I think this is where we often find ourselves. We’ve risked a lot, we’ve followed where God led. Maybe it’s as simple as taking a stand with your friends or coworkers, letting them know that you are a Jesus follower. Maybe it was extending hospitality to a neighbor. Maybe it was selling all we had and giving the proceeds to the poor. And suddenly our coworkers look at us a little differently and guard their conversation around us. Maybe the neighbor snubbed us or their kids pick on our kids. Maybe we sold everything we had and now we’re the one’s trying to stretch one welfare check to meet all our family’s needs. We were faithful, shouldn’t God be faithful?

This is where Jesus comes to meet us. He tells us, The child is not dead but asleep--things are not the way the seem. I read in a book on Mark that we shouldn’t understand this statement as denial. The book said, “Death is called ‘sleep,’ not to pretend it is not real, but to deny that it is ultimate” (Eugenen Boring, Mark, 162). Are our pains and concerns real? Yes. Are they serious? Amen, they’re serious. Would I have had a hard time communicating with the gypsy man on the bus? Yeah. Would I have lost my favorite pair of shoes? Yep. But this is only half the truth.

Jesus leads his closest followers and the girl’s father and mother into the room. And here’s the dead girl. Her body is the ultimate source of uncleanness. And yet even this uncleanness can’t stand up to Jesus. Jesus reaches out, holds her hand, and says, "Talitha koum," which Mark explains means, “Little girl, I say to you, get up.” And death has to leave where Jesus comes, his holiness wins out against anything that would separate us from God.

So were the bleeding woman and the girl’s father right to be afraid?
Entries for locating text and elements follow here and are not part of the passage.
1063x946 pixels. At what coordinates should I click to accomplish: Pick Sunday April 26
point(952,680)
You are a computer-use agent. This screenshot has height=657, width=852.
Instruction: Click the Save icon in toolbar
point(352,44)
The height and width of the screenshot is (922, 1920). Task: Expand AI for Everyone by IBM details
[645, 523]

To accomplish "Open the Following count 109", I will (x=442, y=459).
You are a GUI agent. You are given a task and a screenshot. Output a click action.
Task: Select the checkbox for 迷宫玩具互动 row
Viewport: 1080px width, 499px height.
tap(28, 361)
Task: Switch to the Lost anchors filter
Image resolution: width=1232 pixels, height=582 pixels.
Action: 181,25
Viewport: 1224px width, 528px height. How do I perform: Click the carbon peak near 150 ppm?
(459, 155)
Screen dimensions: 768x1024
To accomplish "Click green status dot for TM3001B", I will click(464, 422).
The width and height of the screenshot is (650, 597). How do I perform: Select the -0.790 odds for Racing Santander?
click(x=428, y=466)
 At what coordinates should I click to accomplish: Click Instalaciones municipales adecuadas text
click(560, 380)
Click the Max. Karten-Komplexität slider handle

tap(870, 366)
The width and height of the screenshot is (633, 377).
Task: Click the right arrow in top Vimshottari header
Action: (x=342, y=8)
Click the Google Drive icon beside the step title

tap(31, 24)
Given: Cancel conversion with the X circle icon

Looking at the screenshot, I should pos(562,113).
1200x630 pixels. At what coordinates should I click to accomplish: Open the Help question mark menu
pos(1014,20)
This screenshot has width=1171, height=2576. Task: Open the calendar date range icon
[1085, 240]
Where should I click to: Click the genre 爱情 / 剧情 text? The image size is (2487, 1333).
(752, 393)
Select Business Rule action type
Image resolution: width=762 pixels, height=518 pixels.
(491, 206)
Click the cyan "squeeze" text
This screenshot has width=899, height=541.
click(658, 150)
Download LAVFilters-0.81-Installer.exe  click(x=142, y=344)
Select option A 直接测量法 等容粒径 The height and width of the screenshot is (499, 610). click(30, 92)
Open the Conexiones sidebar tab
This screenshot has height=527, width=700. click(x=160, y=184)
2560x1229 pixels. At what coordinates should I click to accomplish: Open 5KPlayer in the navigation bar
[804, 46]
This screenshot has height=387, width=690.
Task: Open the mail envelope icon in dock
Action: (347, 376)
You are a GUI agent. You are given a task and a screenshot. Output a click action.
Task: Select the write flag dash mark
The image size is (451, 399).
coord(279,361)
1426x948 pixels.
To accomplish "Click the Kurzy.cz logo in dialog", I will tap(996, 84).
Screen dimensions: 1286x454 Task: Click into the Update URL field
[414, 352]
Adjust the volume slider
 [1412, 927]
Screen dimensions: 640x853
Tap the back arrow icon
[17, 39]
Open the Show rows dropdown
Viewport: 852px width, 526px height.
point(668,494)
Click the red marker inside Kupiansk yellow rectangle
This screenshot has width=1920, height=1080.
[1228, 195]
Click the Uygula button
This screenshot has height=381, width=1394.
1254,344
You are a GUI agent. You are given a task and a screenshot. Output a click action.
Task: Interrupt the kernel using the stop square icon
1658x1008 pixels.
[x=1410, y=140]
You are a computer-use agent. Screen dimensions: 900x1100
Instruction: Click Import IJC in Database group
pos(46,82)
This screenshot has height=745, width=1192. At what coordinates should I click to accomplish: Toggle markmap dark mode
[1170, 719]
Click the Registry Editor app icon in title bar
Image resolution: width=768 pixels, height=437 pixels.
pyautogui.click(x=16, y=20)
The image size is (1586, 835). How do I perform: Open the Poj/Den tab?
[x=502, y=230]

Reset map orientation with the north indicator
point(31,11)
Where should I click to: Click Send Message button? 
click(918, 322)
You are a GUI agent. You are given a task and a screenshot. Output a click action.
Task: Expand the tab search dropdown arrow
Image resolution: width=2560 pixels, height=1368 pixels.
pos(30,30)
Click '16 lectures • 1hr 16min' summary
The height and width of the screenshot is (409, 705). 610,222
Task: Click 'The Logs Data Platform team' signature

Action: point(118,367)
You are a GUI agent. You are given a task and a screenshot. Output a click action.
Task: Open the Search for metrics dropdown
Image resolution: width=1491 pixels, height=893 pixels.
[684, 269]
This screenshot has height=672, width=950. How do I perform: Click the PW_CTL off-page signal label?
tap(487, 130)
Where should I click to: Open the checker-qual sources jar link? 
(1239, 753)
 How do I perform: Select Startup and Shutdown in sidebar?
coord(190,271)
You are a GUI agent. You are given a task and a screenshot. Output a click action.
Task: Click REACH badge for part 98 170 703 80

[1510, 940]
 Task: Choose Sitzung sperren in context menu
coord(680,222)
They certainly seemed to have reasons to be. When I was on the bus, I certainly seemed to have reasons to be afraid. But they go with Jesus, they believe, because Jesus has the ultimate word, the ultimate power. He leads us into the inner room and speaks to us words of resurrection: “My child, I say to you, arise.” He lifts us from our fears and concerns, our legitimate worries about how we’re going to make it. He lifts us into the resurrection life of God, the new life of God, the life of God’s kingdom. He brings us into the life we’re looking forward to celebrating at Easter when Jesus himself is the one who is raised after being executed on a cross.

We get locked in by our fears, by our feelings that we have no right to be making waves in society, by worries about what our neighbors will think. We don’t run to Jesus and trust him to lead us; we don’t imitate his example; we don’t take off our shoes and give them to the poor guy--after all, it would be awkward and uncomfortable. But those are all lies, or, at best, half-truths. They look at the situation from a purely human level, the level that makes fun of Jesus when he says the girl’s not dead but only asleep. But we’ve been let in on the secret; we’ve experienced Jesus’ resurrection life; we’ve been called into the new world of God’s kingdom. And that’s the ultimate truth, the whole truth.

We spend so much time afraid of taking the next step, afraid of putting our trust in Jesus and then acting on it. Maybe we’re afraid of being vulnerable, of opening the messy places of our lives to others in the community. Maybe we’re ashamed to ask for help. Maybe we dread the awkward moment of starting a conversation with a stranger, or taking off our shoes and walking home in our socks. So this week, I want us to search ourselves for our fears, for the lies that hold us back from from believing Jesus when he says, “My child, arise.” We must move beyond fear to belief, to trust, to action.